L’élément perturbateur – les refus opposés par certaines communes aux préfets de se mettre en conformité avec ces dispositions – suscitait la réaction du juge des référés du tribunal administratif de Montreuil qui, par ordonnance du 31 janvier 2022 (n° 2200066 ; 2200082 ; 2200117 ; 2200159), suspendait l’exécution des décisions de refus et enjoignait chacune des communes de Bobigny, Stains, Noisy-le-Sec, Tremblay-en-France et Montreuil de délibérer, à titre provisoire, dans un délai de quarante jours afin de respecter les 1 607 heures annuelles.
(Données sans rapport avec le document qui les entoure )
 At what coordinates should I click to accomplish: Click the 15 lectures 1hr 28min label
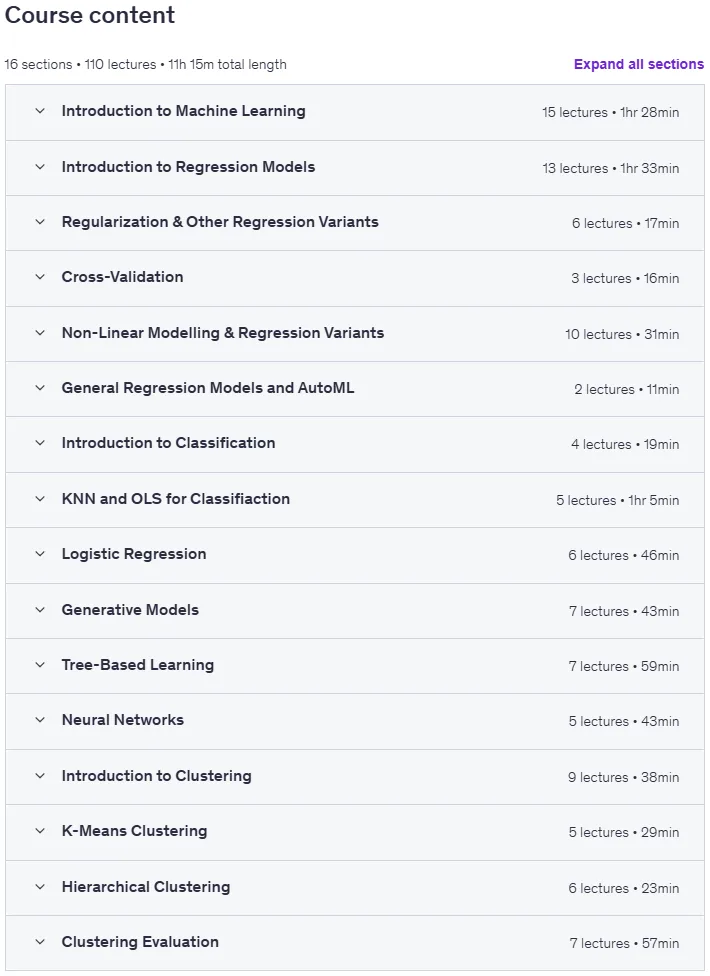[610, 113]
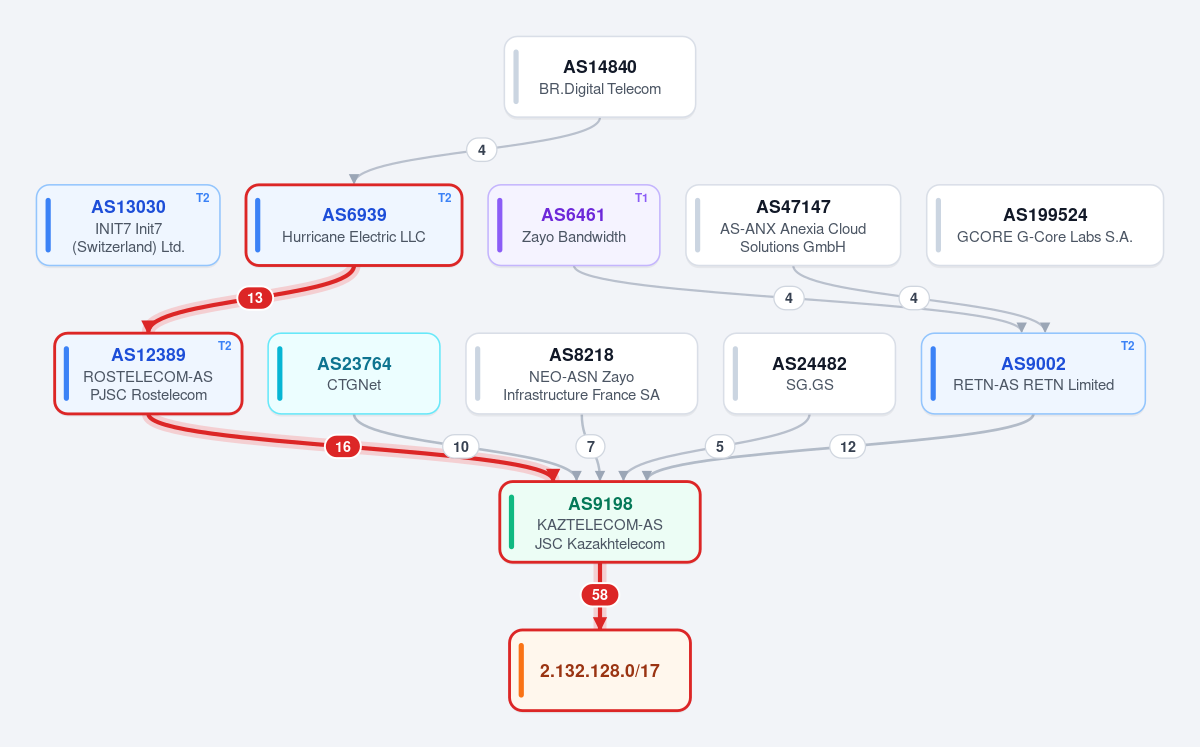1200x747 pixels.
Task: Click the AS23764 CTGNet node
Action: coord(354,373)

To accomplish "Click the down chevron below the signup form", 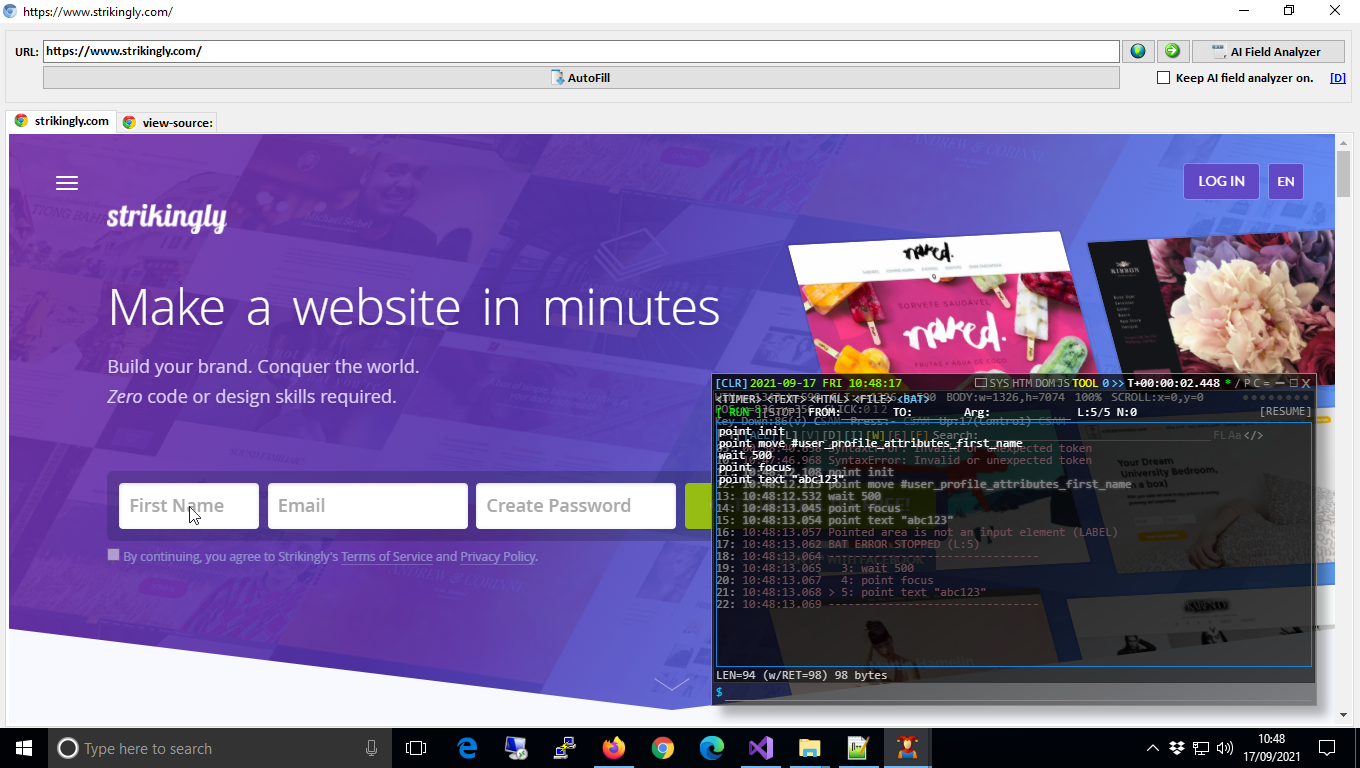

Pareille réponse fut apportée à Melun par le juge des référés qui, à l’instar de son confrère montreuillois, sommait les communes de Villejuif, Bonneuil-sur- Marne, Fontenay-sous-Bois, Vitry-sur-Seine et Ivry-sur-Seine, d’adopter sous quatre mois un nouveau règlement du temps de travail par cinq ordonnances du 3 mars 2022 (n° 2201149 ; 2201150 ; 2201151 ; 2201153 ; 2201182).
Survenait une nouvelle péripétie alors que quatre des communes récalcitrantes contestaient la conformité à la Constitution des dispositions de l’article 47 précité de la loi du 6 août 2019, qui faute d’être justifiées par un objectif d’intérêt général méconnaîtraient le principe constitutionnel de libre administration des collectivités locales ; questions prioritaires de constitutionnalité renvoyées par le tribunal administratif de Melun au Conseil d’État ; Cour suprême qui acceptait à son tour le renvoi au Conseil constitutionnel (CE, 1er juin 2022, n° 462193, 462194, 462195, 462196).
Les sages de la rue Montpensier ont tranché le 29 juillet dernier.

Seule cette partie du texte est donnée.